The decision was made in 2010 to move the Pennsylvania Derby to later in September, a month after the Travers and six weeks before the Breeders’ Cup. A bonus system was instituted in 2011 to give an incentive to the connections of any horse who won a Triple Crown race, the Haskell, or the Travers to run in the Pennsylvania Derby.

The race went on local television in 2011. In 2012, the Cotillion, a new Grade 1 race, was moved to Pennsylvania Derby Day to give Parx an “event” to build around.

That year, the Travers dead-heat winners (Alpha and Golden Ticket) traveled south to run in the Pennsylvania Derby. Last year, the top two runners in another photo-finish Travers (Will Take Charge and Moreno) came to Parx. Will Take Charge won the race and went on to become the first Pennsylvania Derby winner to be named champion 3-year-old male.

The timing of the race, the purse, and the bonus had given Parx a chance to attract the “big” horse. This year, the track got the biggest horse of all.

Since the race was moved four years ago, there is no doubt that the most popular and accomplished 3-year-old is California Chrome: a six-race winning streak earlier this year; wins in the Santa Anita Derby, Kentucky Derby, and Preakness; and less than two lengths from the Triple Crown when fourth in the Belmont Stakes.

When California Chrome got his post-Triple Crown break at Harris Farms in the San Joaquin Valley, the Pennsylvania Derby had its opening. The colt simply was not going to be ready for any of the other major summer 3-year-old stakes. The only issue was geography. In a perfect world, trainer Art Sherman would rather not have to put California Chrome on a plane for the only race he would run prior to the Nov. 1 Breeders’ Cup Classic.

But the race at Parx simply made too much sense – the timing, the purse, and the $200,000 in bonuses that Sherman and the owners will share. Essentially, California Chrome will be heavily favored to win $800,000: the $600,000 for winning and the $200,000 for coming out of the starting gate. The decision to come east really wasn’t that complicated.

It was either that or run in the $300,000 Awesome Again Stakes on Sept. 27 at Santa Anita against older horses for a winner’s share that would be less than the bonus.

“Santa Anita said, ‘We know the $100,000 that you and the owners will get made your decision,’ ” Sherman told me last week. “I told them, ‘It sure as hell helped.’ ”

On Sept. 20, Parx Racing, once Keystone and then Philadelphia Park, is scheduled to host its first Kentucky Derby winner. Spectacular Bid made the final start of his 2-year-old season in the 1978 Heritage Stakes at Keystone.

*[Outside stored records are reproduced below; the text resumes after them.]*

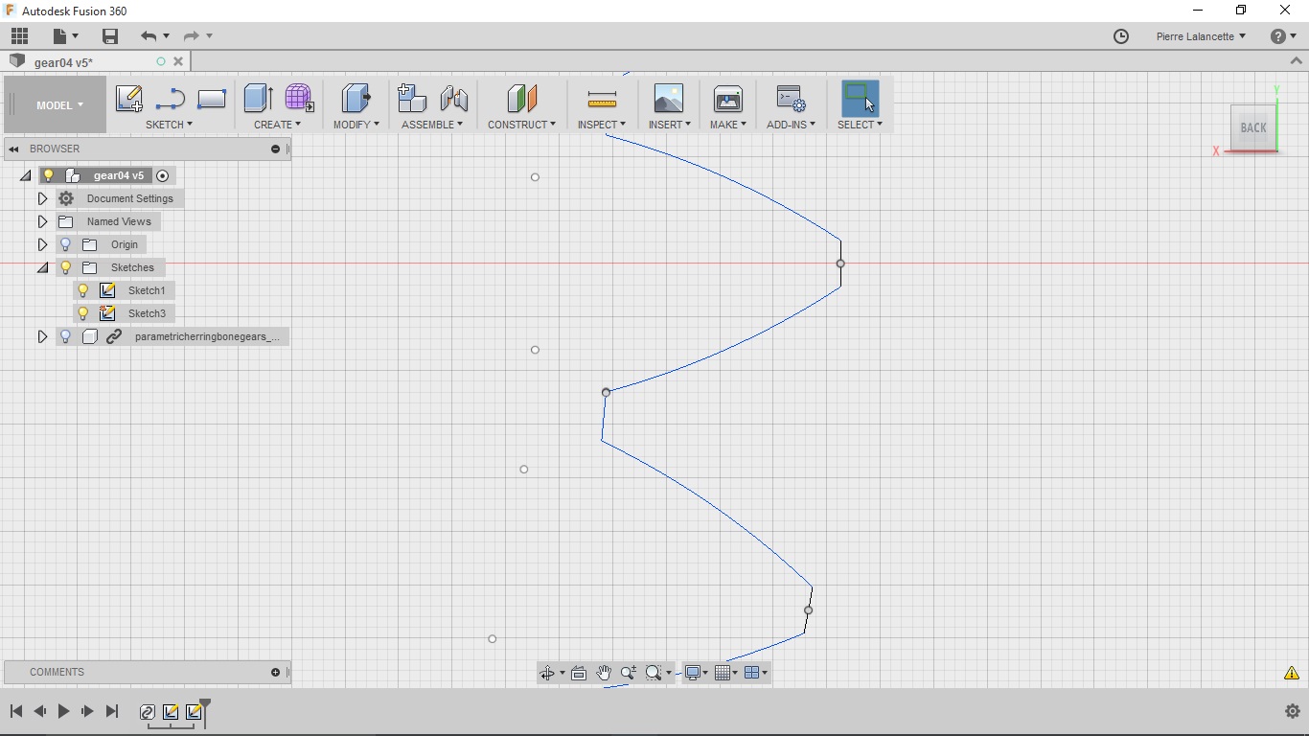Toggle visibility of Sketch3
Viewport: 1309px width, 736px height.
[83, 313]
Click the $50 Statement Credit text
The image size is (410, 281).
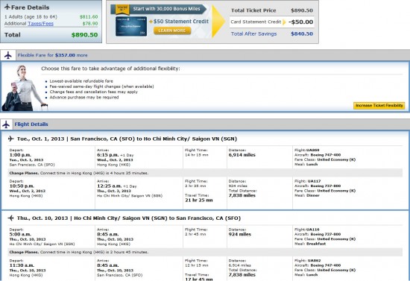click(x=181, y=22)
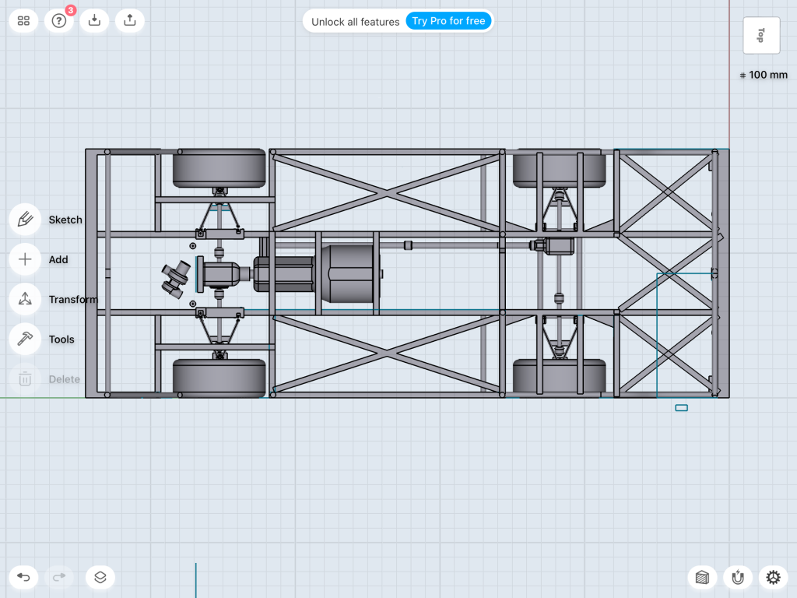This screenshot has height=598, width=797.
Task: Open the help question mark menu
Action: (x=59, y=21)
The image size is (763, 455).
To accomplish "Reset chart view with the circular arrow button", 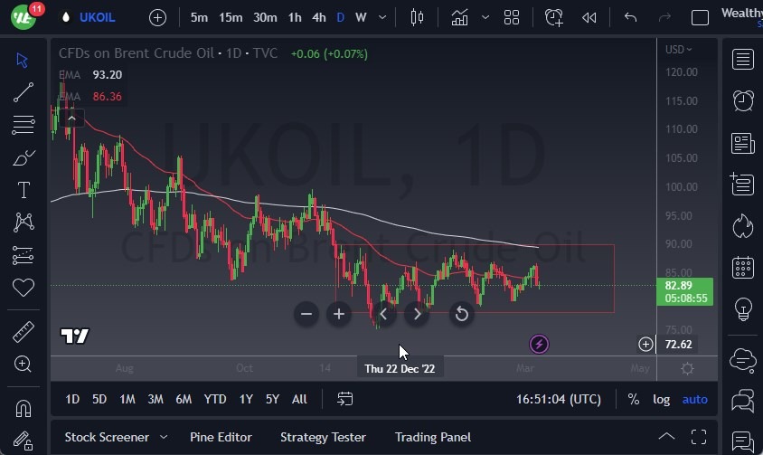I will tap(461, 314).
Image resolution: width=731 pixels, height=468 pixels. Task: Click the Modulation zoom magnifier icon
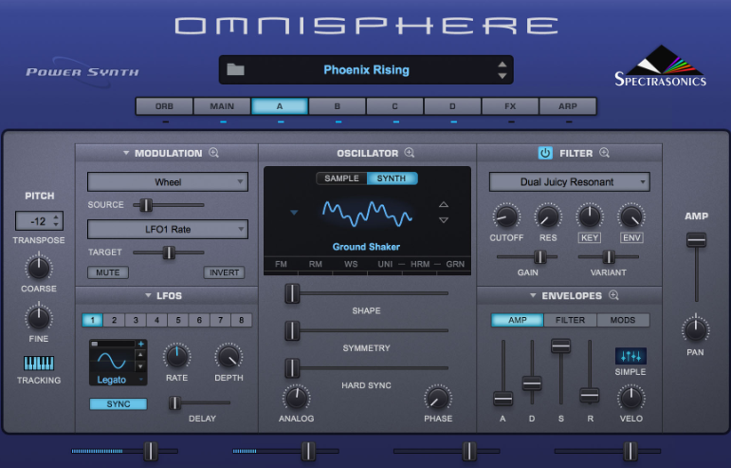(213, 153)
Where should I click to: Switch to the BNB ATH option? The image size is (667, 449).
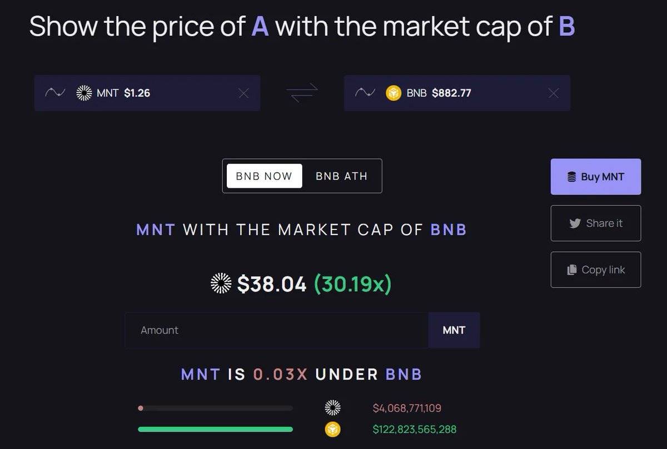341,176
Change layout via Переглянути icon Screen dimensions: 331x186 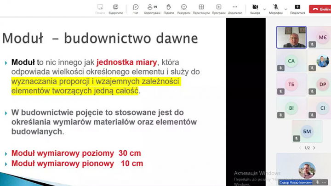[x=201, y=8]
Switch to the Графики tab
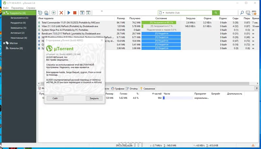 (118, 89)
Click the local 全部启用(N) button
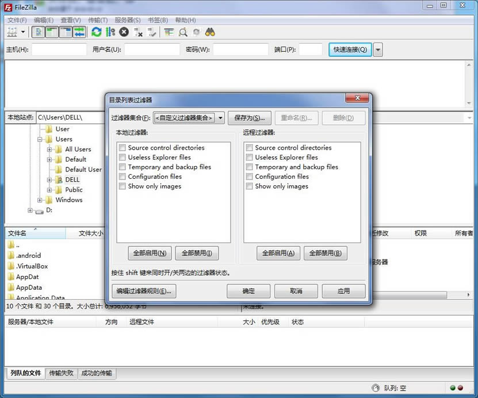Screen dimensions: 478x398 pos(150,253)
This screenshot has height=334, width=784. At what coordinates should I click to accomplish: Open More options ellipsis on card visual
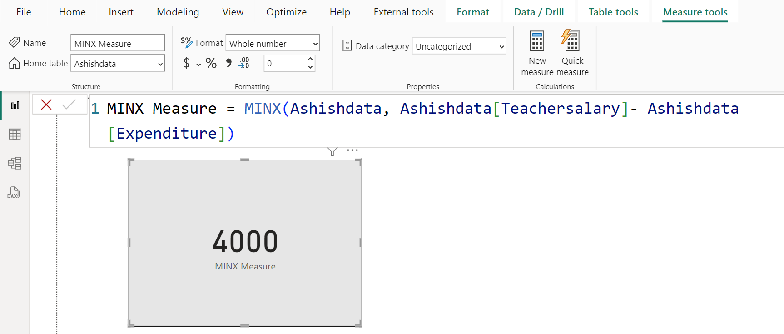click(x=352, y=150)
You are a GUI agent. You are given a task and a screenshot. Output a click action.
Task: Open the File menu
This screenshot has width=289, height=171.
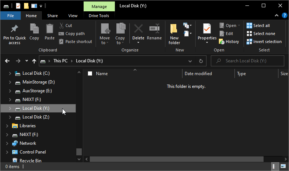pos(11,16)
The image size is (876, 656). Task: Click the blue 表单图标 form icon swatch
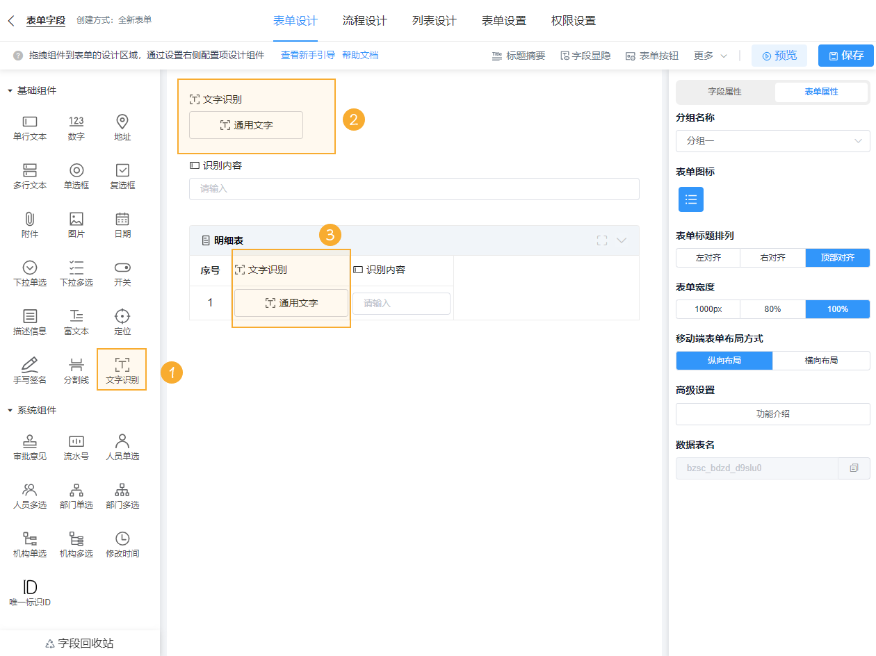(690, 199)
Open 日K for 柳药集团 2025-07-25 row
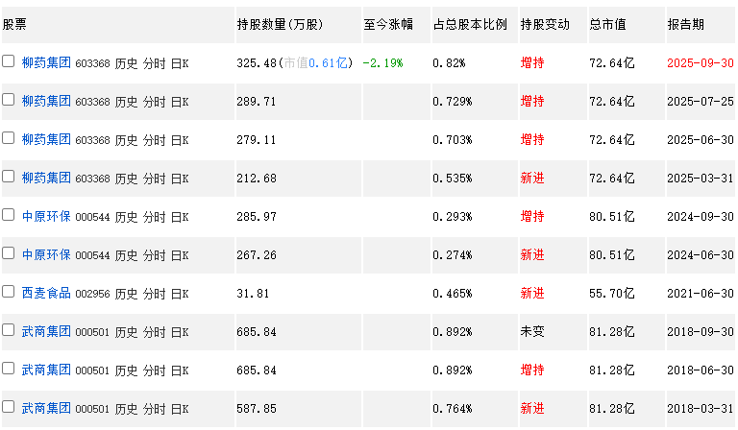The image size is (738, 430). coord(180,102)
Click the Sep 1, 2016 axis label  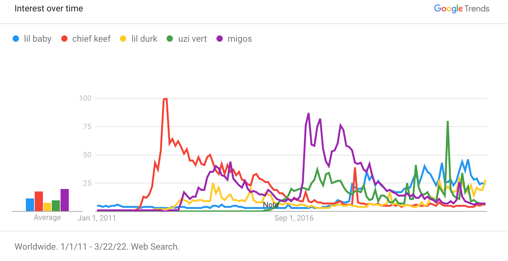click(294, 218)
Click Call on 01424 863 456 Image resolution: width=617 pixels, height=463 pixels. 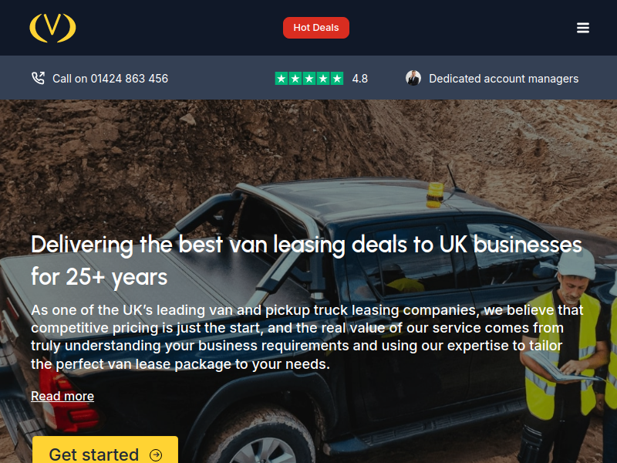[x=110, y=79]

Smarty Jones made the first two starts of his career at Philadelphia Park, his home track. The Chapmans and trainer John Servis had actually planned to skip the 2004 Travers and run Smarty Jones in that year’s Pennsylvania Derby, but the colt was retired a few weeks before the race.

So, Sept. 20 will be the biggest day not just in the 40-year history of Parx but in the history of Pennsylvania racing. California Chrome will be the story, but he won’t be the only story. The $1 million Cotillion is definitely getting Kentucky Oaks winner Untapable, probably three-time Grade 1 winner Sweet Reason, and possibly Coaching Club American Oaks and Alabama winner Stopchargingmaria. The track will get every bit the event it was hoping for when the races were joined up in 2012.

By next year, the Pennsylvania Derby is likely to join the Cotillion as a Grade 1 race. When you attract the eventual 3-year-old champion male and the Derby and Preakness winner in consecutive years, committees notice. With California Chrome running, awareness of the race will increase dramatically for owners, trainers, and fans. That was the whole idea when the Pennsylvania Derby was moved from Labor Day. In Year 5 of the Great Move, the Pennsylvania Derby has hit a home run.